*Challenge*: Rewrite the lines between the one holding "The width and height of the screenshot is (730, 455)." and the one holding "Action: click(x=1053, y=159)", inclusive, swapping "file browser" for "file picker" and keeping everything else the same.

[Word and element locating data]
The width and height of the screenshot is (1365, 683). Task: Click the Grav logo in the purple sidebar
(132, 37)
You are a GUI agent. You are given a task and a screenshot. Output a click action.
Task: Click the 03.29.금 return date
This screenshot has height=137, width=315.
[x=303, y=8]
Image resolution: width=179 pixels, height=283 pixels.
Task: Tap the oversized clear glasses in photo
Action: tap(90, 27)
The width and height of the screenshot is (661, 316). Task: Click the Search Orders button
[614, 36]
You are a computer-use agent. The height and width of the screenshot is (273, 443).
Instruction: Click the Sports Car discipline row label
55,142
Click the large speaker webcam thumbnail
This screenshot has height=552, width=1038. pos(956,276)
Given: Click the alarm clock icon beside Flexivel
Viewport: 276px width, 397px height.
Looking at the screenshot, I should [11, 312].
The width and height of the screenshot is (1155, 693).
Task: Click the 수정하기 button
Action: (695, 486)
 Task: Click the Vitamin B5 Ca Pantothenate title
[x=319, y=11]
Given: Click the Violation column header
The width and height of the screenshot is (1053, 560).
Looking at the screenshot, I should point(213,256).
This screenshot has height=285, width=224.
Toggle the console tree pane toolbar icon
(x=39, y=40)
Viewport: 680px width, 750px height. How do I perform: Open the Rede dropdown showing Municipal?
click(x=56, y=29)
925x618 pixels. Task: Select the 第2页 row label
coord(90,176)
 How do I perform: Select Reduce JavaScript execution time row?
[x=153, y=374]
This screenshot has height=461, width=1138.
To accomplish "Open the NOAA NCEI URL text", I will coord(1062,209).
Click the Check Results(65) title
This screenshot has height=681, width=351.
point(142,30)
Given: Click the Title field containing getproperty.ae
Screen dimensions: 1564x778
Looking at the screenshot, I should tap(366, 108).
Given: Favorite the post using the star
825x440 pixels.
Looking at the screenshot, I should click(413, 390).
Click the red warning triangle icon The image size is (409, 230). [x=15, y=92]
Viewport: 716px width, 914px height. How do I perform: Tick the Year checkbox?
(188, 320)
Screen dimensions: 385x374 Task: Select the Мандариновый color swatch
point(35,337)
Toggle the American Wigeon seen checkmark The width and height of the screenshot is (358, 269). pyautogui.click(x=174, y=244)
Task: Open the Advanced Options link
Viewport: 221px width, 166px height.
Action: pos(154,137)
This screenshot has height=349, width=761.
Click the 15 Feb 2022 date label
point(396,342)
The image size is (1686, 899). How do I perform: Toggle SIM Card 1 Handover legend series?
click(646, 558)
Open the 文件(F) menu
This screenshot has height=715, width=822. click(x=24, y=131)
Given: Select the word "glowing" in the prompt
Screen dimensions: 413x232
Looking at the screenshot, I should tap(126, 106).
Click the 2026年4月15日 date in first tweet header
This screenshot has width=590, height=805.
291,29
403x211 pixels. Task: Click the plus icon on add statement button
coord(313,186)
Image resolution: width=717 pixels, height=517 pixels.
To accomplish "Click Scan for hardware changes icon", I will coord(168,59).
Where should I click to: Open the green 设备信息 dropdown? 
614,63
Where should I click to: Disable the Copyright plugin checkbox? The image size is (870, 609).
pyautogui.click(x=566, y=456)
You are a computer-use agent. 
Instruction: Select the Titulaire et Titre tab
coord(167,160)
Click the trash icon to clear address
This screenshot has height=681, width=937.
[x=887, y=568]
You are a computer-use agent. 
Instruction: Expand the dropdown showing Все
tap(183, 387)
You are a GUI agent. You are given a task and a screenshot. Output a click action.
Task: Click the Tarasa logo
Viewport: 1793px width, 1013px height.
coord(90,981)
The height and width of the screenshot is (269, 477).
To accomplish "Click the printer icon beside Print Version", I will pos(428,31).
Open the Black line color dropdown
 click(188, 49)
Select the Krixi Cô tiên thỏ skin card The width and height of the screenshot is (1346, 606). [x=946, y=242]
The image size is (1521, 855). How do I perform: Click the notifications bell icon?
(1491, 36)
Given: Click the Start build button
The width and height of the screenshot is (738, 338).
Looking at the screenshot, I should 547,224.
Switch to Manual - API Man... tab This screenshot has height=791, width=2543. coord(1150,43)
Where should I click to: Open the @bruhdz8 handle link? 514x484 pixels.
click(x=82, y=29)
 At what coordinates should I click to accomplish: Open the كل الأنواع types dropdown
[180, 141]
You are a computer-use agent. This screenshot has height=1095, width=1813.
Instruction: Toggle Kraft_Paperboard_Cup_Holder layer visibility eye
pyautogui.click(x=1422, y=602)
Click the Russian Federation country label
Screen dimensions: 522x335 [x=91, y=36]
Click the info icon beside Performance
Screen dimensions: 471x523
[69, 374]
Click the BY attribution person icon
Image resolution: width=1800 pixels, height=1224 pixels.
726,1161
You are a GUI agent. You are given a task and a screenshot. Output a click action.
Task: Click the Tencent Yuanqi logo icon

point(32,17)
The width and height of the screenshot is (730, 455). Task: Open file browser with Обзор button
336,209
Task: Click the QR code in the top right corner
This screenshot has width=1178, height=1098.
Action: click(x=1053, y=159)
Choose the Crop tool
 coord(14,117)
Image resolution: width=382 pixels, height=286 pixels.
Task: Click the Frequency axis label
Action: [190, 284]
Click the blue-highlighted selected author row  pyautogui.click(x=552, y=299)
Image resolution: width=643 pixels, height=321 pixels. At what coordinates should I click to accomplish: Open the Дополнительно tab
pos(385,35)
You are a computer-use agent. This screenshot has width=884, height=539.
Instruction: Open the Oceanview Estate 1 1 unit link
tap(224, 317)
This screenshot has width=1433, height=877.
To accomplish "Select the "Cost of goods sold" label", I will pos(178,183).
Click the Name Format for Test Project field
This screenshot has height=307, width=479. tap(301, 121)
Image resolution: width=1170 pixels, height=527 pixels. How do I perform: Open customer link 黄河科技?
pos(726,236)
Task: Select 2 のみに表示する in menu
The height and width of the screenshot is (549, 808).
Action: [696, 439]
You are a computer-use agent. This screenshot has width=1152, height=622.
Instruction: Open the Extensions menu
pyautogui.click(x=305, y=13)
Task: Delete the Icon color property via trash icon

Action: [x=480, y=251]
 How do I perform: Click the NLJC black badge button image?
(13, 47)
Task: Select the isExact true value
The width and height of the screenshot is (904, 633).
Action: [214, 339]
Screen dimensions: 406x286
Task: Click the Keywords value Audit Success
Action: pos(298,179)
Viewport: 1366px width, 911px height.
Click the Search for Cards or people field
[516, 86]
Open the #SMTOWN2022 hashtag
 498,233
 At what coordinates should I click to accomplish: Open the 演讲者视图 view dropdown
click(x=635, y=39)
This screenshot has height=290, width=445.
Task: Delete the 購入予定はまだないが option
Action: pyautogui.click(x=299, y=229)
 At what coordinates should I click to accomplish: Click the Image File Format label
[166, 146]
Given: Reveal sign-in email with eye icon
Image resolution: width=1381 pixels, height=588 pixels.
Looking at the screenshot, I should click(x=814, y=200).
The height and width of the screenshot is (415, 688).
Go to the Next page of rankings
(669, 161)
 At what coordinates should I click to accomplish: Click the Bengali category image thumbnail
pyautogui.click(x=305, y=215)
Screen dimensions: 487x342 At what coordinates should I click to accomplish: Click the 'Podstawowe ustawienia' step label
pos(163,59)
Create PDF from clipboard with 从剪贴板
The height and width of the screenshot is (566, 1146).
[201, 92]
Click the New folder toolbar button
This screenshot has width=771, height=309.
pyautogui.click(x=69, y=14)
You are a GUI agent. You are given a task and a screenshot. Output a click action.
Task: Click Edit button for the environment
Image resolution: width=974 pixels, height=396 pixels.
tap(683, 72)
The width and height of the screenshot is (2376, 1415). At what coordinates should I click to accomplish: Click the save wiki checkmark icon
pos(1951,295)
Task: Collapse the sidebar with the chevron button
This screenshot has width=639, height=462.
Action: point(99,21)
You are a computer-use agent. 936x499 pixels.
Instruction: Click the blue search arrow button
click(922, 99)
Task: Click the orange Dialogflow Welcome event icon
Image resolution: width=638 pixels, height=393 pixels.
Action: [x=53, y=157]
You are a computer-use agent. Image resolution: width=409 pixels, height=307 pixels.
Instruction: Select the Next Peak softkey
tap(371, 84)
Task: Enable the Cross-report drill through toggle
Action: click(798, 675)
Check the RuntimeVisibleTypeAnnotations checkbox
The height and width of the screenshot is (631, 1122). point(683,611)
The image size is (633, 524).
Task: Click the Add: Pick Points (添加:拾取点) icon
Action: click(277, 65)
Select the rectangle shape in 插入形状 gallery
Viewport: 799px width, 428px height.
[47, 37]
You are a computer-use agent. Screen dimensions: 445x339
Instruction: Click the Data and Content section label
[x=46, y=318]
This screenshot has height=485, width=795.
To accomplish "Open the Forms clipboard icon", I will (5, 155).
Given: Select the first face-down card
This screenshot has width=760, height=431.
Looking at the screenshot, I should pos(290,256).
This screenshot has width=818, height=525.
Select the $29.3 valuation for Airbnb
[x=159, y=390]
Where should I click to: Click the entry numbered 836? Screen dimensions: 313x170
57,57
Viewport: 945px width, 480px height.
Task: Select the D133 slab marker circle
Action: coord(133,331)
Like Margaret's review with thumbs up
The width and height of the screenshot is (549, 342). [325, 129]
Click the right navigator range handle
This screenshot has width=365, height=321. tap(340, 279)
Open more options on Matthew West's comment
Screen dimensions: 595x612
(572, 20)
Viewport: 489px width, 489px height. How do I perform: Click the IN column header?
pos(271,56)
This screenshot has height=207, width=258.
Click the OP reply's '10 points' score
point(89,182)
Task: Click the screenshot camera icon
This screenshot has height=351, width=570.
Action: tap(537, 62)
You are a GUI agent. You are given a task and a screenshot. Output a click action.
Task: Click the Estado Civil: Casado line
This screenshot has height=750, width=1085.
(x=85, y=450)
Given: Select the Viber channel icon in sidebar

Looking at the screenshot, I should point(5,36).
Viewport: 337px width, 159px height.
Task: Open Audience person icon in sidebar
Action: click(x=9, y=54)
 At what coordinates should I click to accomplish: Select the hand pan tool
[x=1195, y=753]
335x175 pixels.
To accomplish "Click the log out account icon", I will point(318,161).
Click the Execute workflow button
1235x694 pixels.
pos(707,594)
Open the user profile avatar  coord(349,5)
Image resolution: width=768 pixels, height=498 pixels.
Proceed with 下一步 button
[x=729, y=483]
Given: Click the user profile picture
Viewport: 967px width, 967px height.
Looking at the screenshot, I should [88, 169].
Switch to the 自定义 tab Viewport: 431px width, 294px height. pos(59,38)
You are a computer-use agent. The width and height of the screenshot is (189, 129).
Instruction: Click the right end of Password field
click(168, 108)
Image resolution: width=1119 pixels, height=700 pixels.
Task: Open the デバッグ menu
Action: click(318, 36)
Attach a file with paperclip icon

*Final answer*:
The width and height of the screenshot is (730, 455). Task: Open file picker with Обзор button
336,209
Task: Click the QR code in the top right corner
This screenshot has width=1178, height=1098.
Action: click(x=1053, y=159)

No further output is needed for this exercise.